>> begin INPUT FOR THIS TASK

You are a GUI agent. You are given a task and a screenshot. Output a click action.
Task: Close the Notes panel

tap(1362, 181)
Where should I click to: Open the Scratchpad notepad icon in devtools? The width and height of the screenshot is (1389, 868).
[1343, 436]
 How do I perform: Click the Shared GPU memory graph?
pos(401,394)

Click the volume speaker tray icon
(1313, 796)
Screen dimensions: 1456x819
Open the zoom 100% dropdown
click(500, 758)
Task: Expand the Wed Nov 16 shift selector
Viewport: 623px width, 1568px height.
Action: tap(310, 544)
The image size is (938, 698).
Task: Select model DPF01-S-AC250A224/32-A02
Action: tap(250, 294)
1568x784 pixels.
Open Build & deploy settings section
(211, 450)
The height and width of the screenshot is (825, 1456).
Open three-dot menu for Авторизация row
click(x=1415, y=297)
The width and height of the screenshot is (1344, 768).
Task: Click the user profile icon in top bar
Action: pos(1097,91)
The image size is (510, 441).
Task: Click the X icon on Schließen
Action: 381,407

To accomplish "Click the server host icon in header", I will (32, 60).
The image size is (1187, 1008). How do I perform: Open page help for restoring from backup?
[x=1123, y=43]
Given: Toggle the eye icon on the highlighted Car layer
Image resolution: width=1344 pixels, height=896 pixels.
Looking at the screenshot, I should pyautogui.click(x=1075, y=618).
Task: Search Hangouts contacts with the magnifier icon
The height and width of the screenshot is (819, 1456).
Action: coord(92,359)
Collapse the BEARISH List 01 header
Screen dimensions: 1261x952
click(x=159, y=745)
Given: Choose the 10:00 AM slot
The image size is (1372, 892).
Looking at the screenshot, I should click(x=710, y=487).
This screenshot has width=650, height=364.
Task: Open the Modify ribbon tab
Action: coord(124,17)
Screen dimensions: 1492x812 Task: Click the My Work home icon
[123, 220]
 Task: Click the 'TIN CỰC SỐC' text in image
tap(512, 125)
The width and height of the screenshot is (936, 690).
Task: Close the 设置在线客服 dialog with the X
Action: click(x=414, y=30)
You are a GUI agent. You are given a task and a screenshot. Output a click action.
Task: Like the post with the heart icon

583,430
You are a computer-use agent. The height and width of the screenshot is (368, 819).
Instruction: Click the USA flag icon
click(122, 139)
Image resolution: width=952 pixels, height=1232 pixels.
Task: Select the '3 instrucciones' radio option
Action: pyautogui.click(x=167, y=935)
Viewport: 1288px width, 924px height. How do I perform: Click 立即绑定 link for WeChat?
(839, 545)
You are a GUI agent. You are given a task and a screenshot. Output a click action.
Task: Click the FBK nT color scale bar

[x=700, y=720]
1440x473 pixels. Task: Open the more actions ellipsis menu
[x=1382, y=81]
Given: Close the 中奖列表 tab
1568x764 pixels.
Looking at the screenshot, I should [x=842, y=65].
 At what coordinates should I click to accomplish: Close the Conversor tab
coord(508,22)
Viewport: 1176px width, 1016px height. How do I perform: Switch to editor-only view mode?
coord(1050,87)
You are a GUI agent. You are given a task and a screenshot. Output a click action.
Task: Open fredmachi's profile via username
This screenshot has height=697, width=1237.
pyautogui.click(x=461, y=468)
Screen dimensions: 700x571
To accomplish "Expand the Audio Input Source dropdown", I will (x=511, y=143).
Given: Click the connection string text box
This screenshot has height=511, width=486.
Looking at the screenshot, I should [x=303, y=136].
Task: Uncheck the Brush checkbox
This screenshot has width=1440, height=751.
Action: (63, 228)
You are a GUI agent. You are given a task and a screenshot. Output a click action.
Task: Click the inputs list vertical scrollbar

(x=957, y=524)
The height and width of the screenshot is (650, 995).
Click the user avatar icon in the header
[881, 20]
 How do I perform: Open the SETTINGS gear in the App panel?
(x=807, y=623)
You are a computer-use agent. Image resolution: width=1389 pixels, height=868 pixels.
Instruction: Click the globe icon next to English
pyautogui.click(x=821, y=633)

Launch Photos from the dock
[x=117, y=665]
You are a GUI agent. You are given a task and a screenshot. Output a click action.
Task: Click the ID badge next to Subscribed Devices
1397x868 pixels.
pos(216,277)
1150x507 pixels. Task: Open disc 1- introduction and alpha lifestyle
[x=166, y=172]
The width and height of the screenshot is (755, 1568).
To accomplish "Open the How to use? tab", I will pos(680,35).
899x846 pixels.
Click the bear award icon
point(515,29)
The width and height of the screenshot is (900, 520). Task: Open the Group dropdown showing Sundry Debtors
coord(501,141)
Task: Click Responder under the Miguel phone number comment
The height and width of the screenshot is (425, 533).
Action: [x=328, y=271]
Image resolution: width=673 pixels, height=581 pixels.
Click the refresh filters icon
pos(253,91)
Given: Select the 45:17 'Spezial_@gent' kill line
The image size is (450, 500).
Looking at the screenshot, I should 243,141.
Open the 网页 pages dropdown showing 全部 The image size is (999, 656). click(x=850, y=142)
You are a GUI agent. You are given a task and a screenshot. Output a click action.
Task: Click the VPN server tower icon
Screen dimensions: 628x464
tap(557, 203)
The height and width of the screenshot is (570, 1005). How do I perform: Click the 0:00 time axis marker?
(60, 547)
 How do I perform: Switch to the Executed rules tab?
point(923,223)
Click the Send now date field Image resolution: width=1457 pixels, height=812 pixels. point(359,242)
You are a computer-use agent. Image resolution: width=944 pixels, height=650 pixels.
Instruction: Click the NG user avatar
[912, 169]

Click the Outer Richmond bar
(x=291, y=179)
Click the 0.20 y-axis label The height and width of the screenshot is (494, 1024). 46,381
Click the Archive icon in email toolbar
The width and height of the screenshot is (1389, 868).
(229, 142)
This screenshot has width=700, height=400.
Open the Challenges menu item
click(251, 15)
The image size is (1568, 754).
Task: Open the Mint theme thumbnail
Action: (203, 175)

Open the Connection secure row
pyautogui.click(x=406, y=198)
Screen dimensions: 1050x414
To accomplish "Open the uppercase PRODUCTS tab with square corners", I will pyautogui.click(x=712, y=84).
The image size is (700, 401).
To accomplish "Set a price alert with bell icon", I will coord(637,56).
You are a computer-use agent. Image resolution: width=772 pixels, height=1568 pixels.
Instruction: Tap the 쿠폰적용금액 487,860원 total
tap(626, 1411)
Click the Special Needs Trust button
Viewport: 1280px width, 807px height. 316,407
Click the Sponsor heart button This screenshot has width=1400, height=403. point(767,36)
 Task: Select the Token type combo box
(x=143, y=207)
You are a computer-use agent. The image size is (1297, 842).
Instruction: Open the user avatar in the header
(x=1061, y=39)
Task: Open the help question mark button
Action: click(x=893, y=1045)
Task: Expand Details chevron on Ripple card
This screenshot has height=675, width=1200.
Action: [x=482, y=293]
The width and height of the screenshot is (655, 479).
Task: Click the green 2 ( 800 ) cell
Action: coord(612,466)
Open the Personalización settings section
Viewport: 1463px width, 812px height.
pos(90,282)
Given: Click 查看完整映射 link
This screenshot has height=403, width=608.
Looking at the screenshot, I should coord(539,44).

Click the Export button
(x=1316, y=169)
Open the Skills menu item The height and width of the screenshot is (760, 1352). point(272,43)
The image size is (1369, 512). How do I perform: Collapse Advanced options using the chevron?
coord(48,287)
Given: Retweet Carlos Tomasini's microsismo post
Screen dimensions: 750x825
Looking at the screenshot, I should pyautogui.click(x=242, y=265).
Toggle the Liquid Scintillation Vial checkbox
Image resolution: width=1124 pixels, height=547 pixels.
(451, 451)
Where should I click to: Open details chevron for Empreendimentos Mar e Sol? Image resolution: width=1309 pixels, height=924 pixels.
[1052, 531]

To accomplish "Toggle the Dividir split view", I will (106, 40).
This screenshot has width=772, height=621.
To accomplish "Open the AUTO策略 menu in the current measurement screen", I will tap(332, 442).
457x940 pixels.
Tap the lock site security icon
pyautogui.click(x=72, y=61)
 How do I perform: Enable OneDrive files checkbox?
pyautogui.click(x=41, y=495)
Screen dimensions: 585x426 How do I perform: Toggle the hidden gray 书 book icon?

>> end INPUT FOR THIS TASK

* GIVEN REQUEST *
Output the stretch of the data from the line containing "457x940 pixels." through the end of the data as a Markdown table with the columns Number and Record line, leaving out any blank lines.

* SOLUTION FOR THIS EXERCISE *
| Number | Record line |
|---|---|
| 1 | 457x940 pixels. |
| 2 | Tap the lock site security icon |
| 3 | pyautogui.click(x=72, y=61) |
| 4 |  How do I perform: Enable OneDrive files checkbox? |
| 5 | pyautogui.click(x=41, y=495) |
| 6 | Screen dimensions: 585x426 How do I perform: Toggle the hidden gray 书 book icon? |